___ Extracted entries ___

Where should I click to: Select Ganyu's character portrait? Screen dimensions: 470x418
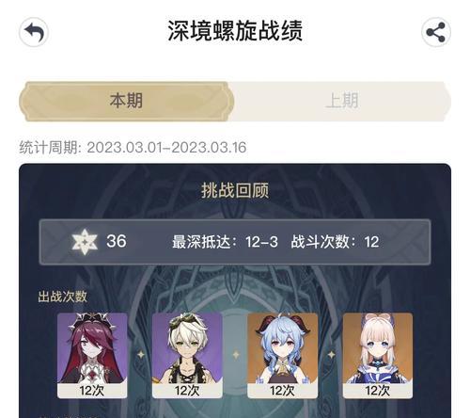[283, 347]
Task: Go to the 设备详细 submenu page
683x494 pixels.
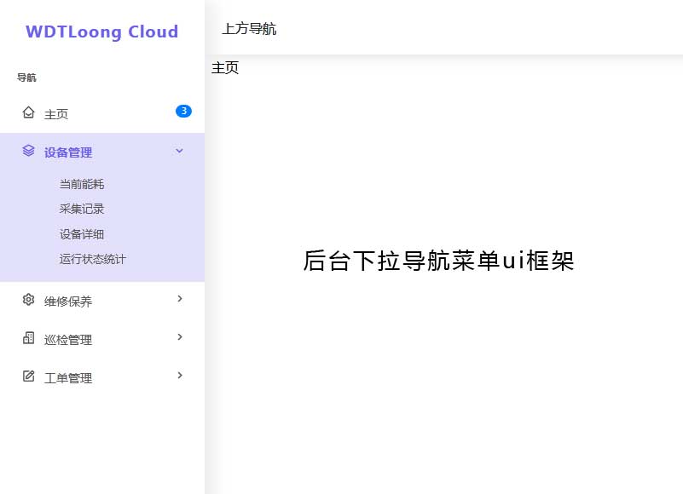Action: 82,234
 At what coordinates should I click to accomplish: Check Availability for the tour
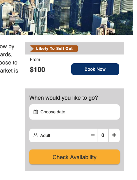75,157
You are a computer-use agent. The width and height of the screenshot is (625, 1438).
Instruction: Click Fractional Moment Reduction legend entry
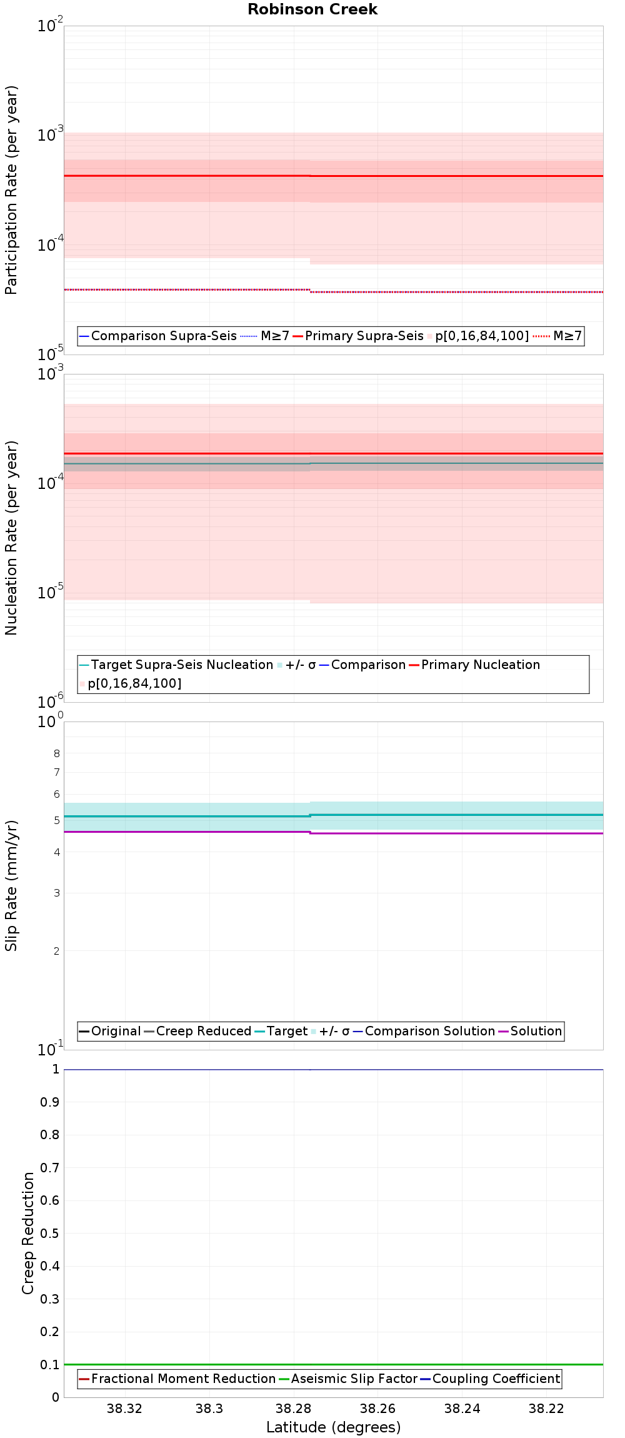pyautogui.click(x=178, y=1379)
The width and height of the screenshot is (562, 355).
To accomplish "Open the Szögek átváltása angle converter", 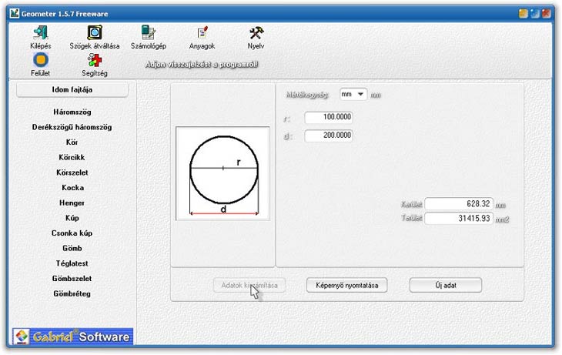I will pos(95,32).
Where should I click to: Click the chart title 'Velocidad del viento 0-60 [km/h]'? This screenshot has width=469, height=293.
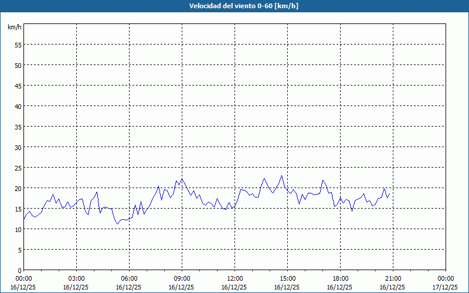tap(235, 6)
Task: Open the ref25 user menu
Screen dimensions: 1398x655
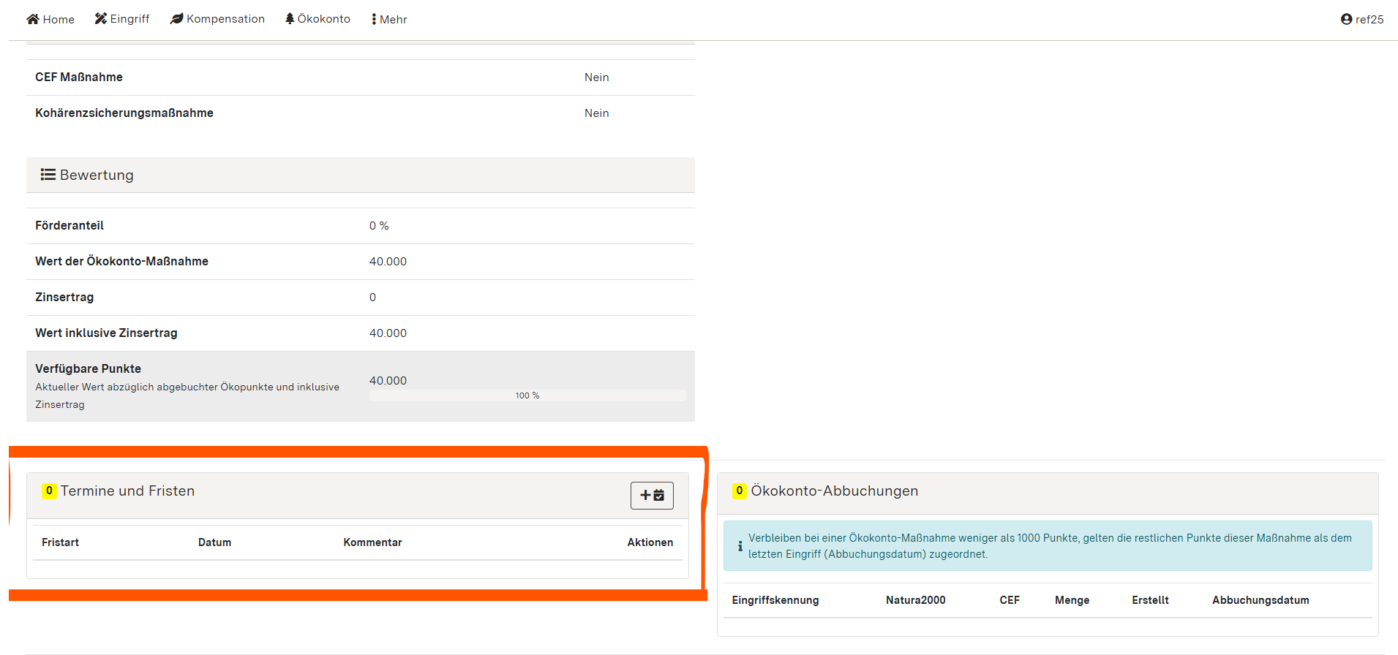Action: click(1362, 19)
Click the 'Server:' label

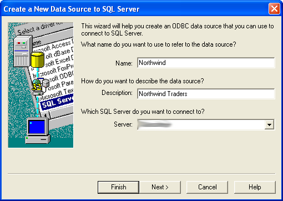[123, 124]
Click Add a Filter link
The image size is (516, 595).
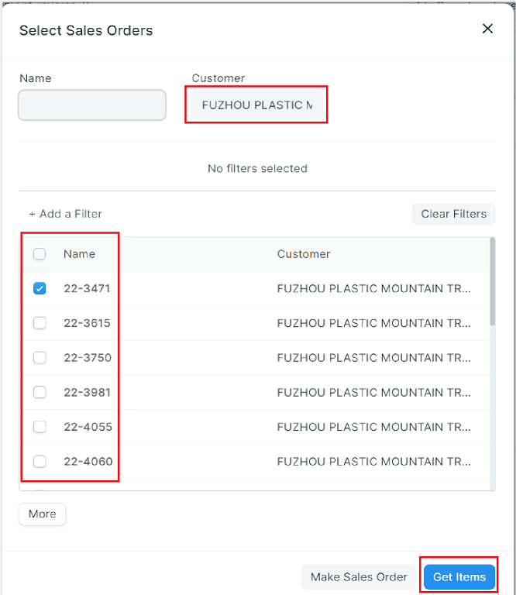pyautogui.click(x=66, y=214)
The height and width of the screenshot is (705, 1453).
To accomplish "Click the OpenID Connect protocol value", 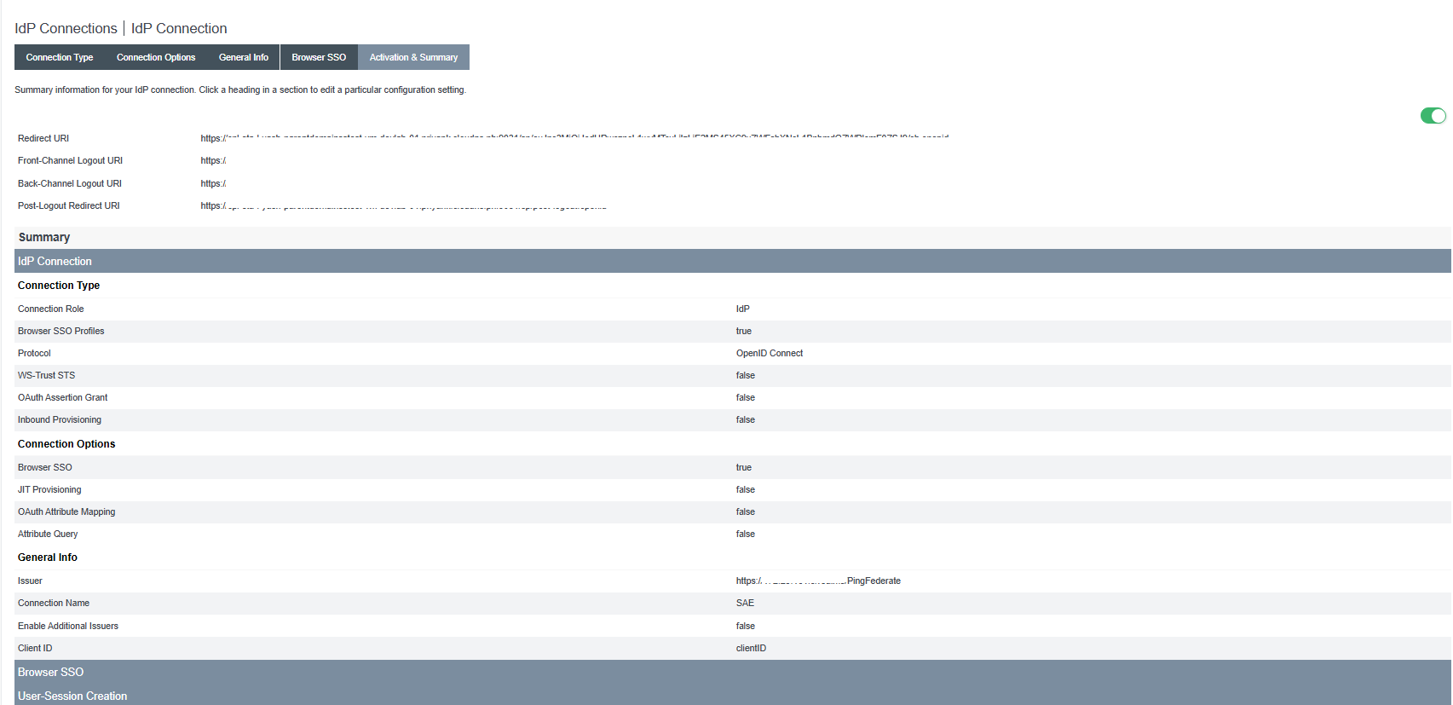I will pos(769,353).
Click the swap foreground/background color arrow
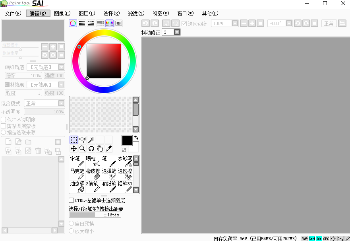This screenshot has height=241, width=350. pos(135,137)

___

### Work required
Only the lines above that hold "Task" are wanted. Show every one of them.

### Exercise result
Task: Go to the 设备详细 submenu page
Task: Open the ref25 user menu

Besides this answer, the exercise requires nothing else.